Why the short due date with long workunits?

tullio

Joined: 22 Jan 05

Posts: 2118

Credit: 61407735

RAC: 0

RE: It is not just about

21 May 2007 9:49:17 UTC

Message 66986 in response to message 66985

(moderation:

)

Quote:

It is not just about processing speeds, it is also about how many hours per day you allow your computers to run. For example I use my home computer (Pentium IV 3 Ghz) for 2 hrs. a day on average. From the part of the world I come neiher electricity nor computers are cheap, so it is just not possible to keep computers running 24/7. There are a lot of people like me and they will be forced out of this project, which is very unfortunate.

You have a lot of sunlight in India. Why don't you exploit it?
Tullio

Urban

Joined: 20 Feb 05

Posts: 7

Credit: 56288559

RAC: 602

RE: RE: It is not just

21 May 2007 9:54:16 UTC

Message 66987 in response to message 66986

(moderation:

)

Quote:

Quote:
It is not just about processing speeds, it is also about how many hours per day you allow your computers to run. For example I use my home computer (Pentium IV 3 Ghz) for 2 hrs. a day on average. From the part of the world I come neiher electricity nor computers are cheap, so it is just not possible to keep computers running 24/7. There are a lot of people like me and they will be forced out of this project, which is very unfortunate.

◆ **Information shown**
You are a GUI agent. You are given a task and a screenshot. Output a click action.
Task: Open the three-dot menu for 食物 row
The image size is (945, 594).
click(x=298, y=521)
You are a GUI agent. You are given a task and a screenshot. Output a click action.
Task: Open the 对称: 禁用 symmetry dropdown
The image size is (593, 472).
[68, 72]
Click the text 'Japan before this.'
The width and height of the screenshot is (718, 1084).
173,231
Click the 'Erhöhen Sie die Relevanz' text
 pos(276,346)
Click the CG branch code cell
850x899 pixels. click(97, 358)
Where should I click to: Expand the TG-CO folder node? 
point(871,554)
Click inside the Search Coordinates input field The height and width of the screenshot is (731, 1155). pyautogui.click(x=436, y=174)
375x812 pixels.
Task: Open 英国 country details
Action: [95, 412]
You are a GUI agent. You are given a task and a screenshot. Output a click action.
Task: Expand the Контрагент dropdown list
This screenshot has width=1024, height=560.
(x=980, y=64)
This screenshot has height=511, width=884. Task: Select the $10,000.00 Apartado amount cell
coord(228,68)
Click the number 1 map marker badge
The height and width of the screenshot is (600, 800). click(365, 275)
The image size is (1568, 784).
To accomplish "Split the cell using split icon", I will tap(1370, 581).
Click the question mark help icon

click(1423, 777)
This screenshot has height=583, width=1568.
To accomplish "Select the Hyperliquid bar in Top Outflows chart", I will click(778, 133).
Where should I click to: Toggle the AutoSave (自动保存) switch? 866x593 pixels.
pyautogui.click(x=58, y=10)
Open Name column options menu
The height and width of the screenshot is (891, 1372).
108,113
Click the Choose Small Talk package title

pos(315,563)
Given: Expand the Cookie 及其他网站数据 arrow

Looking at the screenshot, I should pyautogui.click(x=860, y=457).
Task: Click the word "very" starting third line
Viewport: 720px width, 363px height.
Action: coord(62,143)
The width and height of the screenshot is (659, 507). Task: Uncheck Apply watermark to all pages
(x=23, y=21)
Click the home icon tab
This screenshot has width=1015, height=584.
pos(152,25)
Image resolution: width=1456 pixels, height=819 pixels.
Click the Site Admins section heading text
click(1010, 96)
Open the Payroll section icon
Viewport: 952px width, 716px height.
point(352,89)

◆ **Work required**
According to the quoted post in the forum thread on short due dates, how many hours a day is the home computer used on average?

◆ **The solution**
Two hours a day.